-- The task --
Each record below needs to be set down again exactly.

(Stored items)
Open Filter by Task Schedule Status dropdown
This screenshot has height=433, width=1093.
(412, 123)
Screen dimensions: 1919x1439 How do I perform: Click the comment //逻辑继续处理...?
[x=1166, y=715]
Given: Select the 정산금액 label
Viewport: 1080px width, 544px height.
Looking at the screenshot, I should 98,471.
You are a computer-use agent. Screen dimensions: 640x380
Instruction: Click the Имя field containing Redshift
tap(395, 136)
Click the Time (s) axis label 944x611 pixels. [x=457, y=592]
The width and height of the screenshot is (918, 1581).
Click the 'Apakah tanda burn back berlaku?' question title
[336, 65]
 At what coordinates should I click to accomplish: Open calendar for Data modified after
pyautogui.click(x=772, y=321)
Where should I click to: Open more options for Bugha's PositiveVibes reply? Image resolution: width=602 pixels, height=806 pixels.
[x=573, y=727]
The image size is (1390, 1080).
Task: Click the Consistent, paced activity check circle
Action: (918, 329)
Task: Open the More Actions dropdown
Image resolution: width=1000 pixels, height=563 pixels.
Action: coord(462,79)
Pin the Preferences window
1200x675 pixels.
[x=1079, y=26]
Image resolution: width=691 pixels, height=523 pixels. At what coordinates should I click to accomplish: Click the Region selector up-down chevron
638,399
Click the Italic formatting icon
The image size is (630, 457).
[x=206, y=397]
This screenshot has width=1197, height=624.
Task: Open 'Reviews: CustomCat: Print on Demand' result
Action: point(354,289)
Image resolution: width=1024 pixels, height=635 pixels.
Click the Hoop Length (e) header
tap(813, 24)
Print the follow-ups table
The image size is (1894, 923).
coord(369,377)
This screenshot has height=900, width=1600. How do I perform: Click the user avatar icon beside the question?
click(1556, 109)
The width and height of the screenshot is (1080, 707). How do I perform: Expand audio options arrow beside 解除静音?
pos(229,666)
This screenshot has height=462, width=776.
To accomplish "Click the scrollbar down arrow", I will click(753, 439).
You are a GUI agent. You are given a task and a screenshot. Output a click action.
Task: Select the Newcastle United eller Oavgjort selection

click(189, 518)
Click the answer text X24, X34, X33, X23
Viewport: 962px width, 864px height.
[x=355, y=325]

-- Result --
Open Filter by Task Schedule Status dropdown
This screenshot has height=433, width=1093.
(412, 123)
Screen dimensions: 1919x1439 How do I perform: Click the comment //逻辑继续处理...?
[x=1166, y=715]
Given: Select the 정산금액 label
Viewport: 1080px width, 544px height.
Looking at the screenshot, I should 98,471.
You are a computer-use agent. Screen dimensions: 640x380
Instruction: Click the Имя field containing Redshift
tap(395, 136)
Click the Time (s) axis label 944x611 pixels. [x=457, y=592]
The width and height of the screenshot is (918, 1581).
Click the 'Apakah tanda burn back berlaku?' question title
[336, 65]
 At what coordinates should I click to accomplish: Open calendar for Data modified after
pyautogui.click(x=772, y=321)
Where should I click to: Open more options for Bugha's PositiveVibes reply? Image resolution: width=602 pixels, height=806 pixels.
[x=573, y=727]
The image size is (1390, 1080).
Task: Click the Consistent, paced activity check circle
Action: (918, 329)
Task: Open the More Actions dropdown
Image resolution: width=1000 pixels, height=563 pixels.
Action: coord(462,79)
Pin the Preferences window
1200x675 pixels.
[x=1079, y=26]
Image resolution: width=691 pixels, height=523 pixels. At what coordinates should I click to accomplish: Click the Region selector up-down chevron
638,399
Click the Italic formatting icon
The image size is (630, 457).
[x=206, y=397]
This screenshot has width=1197, height=624.
Task: Open 'Reviews: CustomCat: Print on Demand' result
Action: point(354,289)
Image resolution: width=1024 pixels, height=635 pixels.
Click the Hoop Length (e) header
tap(813, 24)
Print the follow-ups table
The image size is (1894, 923).
coord(369,377)
This screenshot has height=900, width=1600. How do I perform: Click the user avatar icon beside the question?
click(1556, 109)
The width and height of the screenshot is (1080, 707). How do I perform: Expand audio options arrow beside 解除静音?
pos(229,666)
This screenshot has height=462, width=776.
To accomplish "Click the scrollbar down arrow", I will click(753, 439).
You are a GUI agent. You are given a task and a screenshot. Output a click action.
Task: Select the Newcastle United eller Oavgjort selection

click(189, 518)
Click the answer text X24, X34, X33, X23
Viewport: 962px width, 864px height.
[x=355, y=325]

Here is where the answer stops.